How Arne Jacobsen’s Egg, Swan, and Drop Chairs Got Their Curves

Fritz Hansen celebrates the trio of seats, which turn 60 this year, with a limited edition collection.

The Swan and Egg chairs from Fritz Hansen's 60th anniversary collection.

Strange but true: If not for styrofoam, three of the century’s most iconic chairs might never have existed. In the 1950s, Danish architect Arne Jacobsen was in the midst of creating Copenhagen’s SAS Royal Hotel (renamed the Radisson Blu Royal Hotel in 1994) while simultaneously exploring what was, at the time, an innovative material, carving it into organic geometries for furniture to fill the hotel’s interior. The resulting seats, first presented by Fritz Hansen in 1958, brought a softness and a human scale to the towering, rectilinear project.

“Jacobsen had this idea of doing these feminine, sculptural shapes for a rigid building,” says Christian Andresen, Fritz Hansen’s head of design. “He was interested in how the furniture fit the building and its purpose. And trying to design something [that made] people sitting in them look beautiful.” Thus, within the hotel’s original lobby, the Egg enveloped its occupant while the Swan opened like a blossoming flower, visually lifting the sitter. The smaller-scale Drop chair furnished the restaurant areas and guest rooms. “Jacobsen always said the Drop chair was perfect for his wife at home, because he could see her shape from the back,” Andresen recalls. “Instead of enclosing the individual, it points to and accentuates her.”

It wasn’t an easy feat bringing the chairs into fruition. Styrofoam is notorious for cracking when bent, so the designer experimented with glass fiber and reinforcements, which raised production costs dramatically. Eventually, a new material—polyurethane foam—offered more strength, reducing the amount of interior reinforcements. “Jacobsen was really into the scientific part of his work,” Andresen says. “That’s why he became who he was, and why this project was such a success.”

An archival image of the Drop chairs at the restaurant of the SAS Royal Hotel in Copenhagen. (Photo: Jørgen Strüwing)
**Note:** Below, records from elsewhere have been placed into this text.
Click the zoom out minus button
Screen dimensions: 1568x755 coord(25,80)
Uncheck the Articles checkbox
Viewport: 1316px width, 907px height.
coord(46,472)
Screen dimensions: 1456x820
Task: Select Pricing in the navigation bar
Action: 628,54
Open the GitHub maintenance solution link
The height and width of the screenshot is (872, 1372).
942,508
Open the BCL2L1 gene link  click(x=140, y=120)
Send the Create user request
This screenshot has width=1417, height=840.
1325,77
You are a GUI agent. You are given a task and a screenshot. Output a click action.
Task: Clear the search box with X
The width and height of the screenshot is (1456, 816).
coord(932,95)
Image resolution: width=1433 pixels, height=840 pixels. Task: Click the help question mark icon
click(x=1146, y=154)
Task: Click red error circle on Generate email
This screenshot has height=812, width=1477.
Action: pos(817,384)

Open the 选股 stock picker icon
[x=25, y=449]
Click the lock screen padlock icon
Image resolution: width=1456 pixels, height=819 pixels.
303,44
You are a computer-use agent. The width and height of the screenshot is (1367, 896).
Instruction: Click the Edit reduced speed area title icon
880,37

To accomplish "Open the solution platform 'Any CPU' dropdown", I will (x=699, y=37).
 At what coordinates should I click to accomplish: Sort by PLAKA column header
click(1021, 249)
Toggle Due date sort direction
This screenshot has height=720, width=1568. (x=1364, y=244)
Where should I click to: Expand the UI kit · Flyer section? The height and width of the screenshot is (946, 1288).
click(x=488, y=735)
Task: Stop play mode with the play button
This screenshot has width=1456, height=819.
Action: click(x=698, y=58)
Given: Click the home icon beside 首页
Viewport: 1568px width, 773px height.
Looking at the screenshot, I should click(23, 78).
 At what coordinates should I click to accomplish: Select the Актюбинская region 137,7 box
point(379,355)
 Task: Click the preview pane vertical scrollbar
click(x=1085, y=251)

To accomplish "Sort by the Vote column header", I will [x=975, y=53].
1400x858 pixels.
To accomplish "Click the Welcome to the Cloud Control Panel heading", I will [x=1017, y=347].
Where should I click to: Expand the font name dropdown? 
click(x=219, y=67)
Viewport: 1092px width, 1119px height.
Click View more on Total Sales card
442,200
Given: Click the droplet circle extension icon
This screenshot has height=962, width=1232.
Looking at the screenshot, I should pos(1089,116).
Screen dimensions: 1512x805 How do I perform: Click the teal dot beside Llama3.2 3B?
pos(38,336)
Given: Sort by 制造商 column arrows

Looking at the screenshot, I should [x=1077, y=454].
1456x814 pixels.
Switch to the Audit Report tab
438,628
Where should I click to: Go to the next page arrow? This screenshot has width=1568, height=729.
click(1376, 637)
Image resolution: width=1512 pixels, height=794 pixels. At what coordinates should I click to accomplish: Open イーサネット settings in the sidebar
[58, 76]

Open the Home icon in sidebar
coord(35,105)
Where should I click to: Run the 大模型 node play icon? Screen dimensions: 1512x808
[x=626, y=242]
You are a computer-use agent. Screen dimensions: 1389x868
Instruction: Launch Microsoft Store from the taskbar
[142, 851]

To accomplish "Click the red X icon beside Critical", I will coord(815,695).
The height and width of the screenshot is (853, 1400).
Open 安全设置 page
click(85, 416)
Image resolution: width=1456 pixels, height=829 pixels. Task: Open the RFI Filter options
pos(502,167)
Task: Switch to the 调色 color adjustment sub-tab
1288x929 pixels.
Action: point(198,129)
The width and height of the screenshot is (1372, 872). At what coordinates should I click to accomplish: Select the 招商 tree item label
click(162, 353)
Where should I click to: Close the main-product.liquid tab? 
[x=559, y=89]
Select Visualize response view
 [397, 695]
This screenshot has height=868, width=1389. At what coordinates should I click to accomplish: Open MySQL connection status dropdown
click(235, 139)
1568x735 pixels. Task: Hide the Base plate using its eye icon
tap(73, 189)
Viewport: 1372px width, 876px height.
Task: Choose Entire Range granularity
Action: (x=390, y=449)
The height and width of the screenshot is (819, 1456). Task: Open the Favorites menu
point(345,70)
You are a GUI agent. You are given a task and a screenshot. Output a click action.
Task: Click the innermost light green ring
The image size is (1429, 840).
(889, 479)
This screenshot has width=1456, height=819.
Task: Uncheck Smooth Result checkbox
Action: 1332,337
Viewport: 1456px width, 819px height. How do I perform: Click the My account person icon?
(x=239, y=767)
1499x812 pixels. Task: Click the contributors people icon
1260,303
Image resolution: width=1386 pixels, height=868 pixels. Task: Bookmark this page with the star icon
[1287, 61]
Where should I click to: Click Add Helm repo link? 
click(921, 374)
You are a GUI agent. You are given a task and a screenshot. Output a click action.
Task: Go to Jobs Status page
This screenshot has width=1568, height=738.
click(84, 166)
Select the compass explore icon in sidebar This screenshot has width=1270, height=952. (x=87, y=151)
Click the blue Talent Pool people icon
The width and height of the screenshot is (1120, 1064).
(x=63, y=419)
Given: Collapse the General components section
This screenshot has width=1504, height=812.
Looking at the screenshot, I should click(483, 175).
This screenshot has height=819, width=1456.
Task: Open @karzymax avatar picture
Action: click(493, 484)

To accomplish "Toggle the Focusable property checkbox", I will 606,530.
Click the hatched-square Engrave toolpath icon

To mark the 60th anniversary of these modern classics, Fritz Hansen is reimagining the trio this month. A limited production of 1,958 Egg and Swan chairs are upholstered in “pure” leather (that’s never been water-treated or dyed). This maintains the hide’s natural grain and color, which will naturally darken with use and sunlight exposure. Each piece is numbered and includes a hand-annotated card that explains all the “beauty marks”—including scars, insect bites, and stretch marks—found on its exterior. Drop, which is not limited in number but available for purchase only this year, boasts a hard-wearing taupe-hued fabric marked by its rich texture and slight luster. All three sport four-star aluminum bases, electroplated in 23-karat gold for a satin-like finish that will patina over time. “It’s more of a birthday bling, but not too shiny,” Andresen says.

These updates received a stamp of approval from Jacobsen’s family, which has worked closely with the Danish manufacturer since his death in 1971. They share an even closer connection today via Jacobsen’s grandson, Tobias, who studied design at the Royal Danish Academy of Fine Arts (as did Andresen and Jacobsen, who studied architecture there) and have reviewed the collection to ensure that every stylistic decision felt right.

The Drop chair at the SAS Royal Hotel. (Photo: Jørgen Strüwing). The Egg and Swan chairs at the Fritz Hansen factory in 1963. (Photo: Courtesy Fritz Hansen)

While the revamped seats commemorate Jacobsen’s longtime collaboration with Fritz Hansen, it’s as much a celebration of the brand itself. As such, three non-Jacobsen products feature in the anniversary line: a special edition Kaiser Idell floor lamp, Cecilie Manz’s pouf (upholstered with pure leather left over from the Egg and Swan production), and a multipatterned, ultrafine merino throw in a complementary gray-brown.

Rounding out the series with other pieces evokes the spirit of the SAS Royal Hotel, which Jacobsen conceived as a gesamtkunstwerk, or total work of art: In addition to the architecture, he designed the furniture, cutlery, glassware, door handles, candlesticks, and more. “It was a total project,” says Andresen. “He strived for that all his career.”